Do not go into volunteer arrears, it will come back to bite you in unexpected ways.

The best advice I can give you is to apply for a new loan from a different provider on the payment terms you require and settle the existing credit union debt. Before you do so, formally ask your credit union for a settlement figure i.e. get it in writing, and then apply for a new loan for that amount. The settlement figure should not total more than the current capital balance outstanding plus up to 2 months interest.


----------



## Brendan Burgess (8 May 2018)

Andrew Murphy said:


> The settlement figure should not total more than the current capital balance outstanding plus up to 2 months interest.



Hi Andrew

Where  are you getting this from?  Perhaps you could provide a link? 

Brendan


----------



## RecklessLender (8 May 2018)

I do not agree with Andrew about the settlement figure of the loan as CU loans are calculated on the basis of simply interest daily so no additional interest is charged when clearing a loan.

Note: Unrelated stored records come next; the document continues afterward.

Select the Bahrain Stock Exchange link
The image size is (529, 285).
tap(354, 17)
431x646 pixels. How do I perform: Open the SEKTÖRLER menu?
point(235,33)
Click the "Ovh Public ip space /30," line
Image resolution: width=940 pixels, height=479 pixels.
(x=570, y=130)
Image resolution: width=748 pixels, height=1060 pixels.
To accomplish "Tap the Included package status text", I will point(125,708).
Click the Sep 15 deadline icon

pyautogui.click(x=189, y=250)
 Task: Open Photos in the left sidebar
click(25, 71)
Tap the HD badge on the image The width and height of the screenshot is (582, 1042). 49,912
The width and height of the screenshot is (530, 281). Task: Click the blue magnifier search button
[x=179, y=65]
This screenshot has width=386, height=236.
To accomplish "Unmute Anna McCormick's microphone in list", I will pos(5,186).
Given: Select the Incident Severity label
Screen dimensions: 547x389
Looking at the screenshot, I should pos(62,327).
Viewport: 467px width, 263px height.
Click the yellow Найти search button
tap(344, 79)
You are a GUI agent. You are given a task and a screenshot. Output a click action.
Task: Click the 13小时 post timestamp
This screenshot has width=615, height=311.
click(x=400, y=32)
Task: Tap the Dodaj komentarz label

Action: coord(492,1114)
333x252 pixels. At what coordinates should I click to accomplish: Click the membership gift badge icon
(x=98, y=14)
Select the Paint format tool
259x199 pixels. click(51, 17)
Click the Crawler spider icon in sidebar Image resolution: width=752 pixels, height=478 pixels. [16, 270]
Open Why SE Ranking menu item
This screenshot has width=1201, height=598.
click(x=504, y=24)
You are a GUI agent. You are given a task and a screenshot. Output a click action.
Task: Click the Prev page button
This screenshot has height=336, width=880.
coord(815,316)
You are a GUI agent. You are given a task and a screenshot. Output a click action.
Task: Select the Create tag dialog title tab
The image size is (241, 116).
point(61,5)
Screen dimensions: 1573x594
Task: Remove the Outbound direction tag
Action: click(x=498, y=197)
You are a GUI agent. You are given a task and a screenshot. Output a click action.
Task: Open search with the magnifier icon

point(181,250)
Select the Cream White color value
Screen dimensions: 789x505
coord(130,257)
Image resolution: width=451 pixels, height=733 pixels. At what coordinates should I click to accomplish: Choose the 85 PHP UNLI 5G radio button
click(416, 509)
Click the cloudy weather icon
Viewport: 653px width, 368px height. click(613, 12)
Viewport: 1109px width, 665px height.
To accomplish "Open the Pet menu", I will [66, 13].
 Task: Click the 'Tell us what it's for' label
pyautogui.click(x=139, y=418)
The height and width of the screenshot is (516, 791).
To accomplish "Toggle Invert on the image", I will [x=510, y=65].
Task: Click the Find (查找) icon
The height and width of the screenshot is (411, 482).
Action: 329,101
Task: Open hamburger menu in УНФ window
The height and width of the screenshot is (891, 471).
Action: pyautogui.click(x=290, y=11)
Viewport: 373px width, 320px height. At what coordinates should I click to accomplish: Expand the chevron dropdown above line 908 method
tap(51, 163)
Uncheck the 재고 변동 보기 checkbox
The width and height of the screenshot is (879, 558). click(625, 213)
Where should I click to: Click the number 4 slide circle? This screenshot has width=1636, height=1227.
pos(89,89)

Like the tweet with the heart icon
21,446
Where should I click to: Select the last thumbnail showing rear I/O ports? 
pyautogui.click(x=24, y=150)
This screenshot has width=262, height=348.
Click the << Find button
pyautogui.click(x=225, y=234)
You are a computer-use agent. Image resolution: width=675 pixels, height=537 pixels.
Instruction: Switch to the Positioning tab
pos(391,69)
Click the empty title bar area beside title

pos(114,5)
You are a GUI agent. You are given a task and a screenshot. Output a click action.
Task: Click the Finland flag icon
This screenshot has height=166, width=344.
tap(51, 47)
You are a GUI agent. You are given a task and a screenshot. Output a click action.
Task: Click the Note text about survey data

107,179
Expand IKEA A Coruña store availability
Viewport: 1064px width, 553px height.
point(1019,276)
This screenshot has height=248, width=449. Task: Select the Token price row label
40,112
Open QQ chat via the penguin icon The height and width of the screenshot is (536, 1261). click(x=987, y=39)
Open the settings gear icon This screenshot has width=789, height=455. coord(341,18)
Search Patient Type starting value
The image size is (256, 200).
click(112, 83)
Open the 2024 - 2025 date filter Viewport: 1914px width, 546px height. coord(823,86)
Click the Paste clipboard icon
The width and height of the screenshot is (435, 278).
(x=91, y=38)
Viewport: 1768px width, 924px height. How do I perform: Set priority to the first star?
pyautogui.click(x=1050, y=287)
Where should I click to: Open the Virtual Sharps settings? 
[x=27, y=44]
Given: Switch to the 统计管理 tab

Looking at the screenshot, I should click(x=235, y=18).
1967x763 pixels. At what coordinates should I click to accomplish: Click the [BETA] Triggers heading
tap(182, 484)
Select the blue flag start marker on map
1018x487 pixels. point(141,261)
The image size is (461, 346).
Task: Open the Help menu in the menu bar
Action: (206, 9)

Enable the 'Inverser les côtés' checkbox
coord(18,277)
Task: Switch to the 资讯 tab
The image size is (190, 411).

Also, if Murky was in a position to prepay the loan by €900 (use some of his shares if allowed) or if he is already prepaid by that much his loan would not go into arrears nor show up on ICB/CCR with the reduced payment for those 3 months and he could happily get his restructure at that point. However, the restructure is going to show up on ICB/CCR. Andrew's suggestion to go elsewhere may be the better solution for his credit rating in the long run.


----------



## Andrew Murphy (8 May 2018)

Hi Brendan and RecklessLender,

I was wrong in stating up to 2 months interest may be due as I have conflated UK early settlement regs with those in Ireland, so thanks for challenging. I will be a little more careful in future!


----------



## wysiwyg (13 May 2018)

The purpose of the three months temporary arrangement is to prove that you can make the payment for 3 months. It’s designed for borrowers who were not paying or who were paying intermittently 
As you have already proved you can pay this reduced amount there is no need for a further three month wait. You have done your 3 months already!
Your Icb and CCR will Show that you entered a reduced repayment arrangement but that’s all. Definitely don’t go into arrears


----------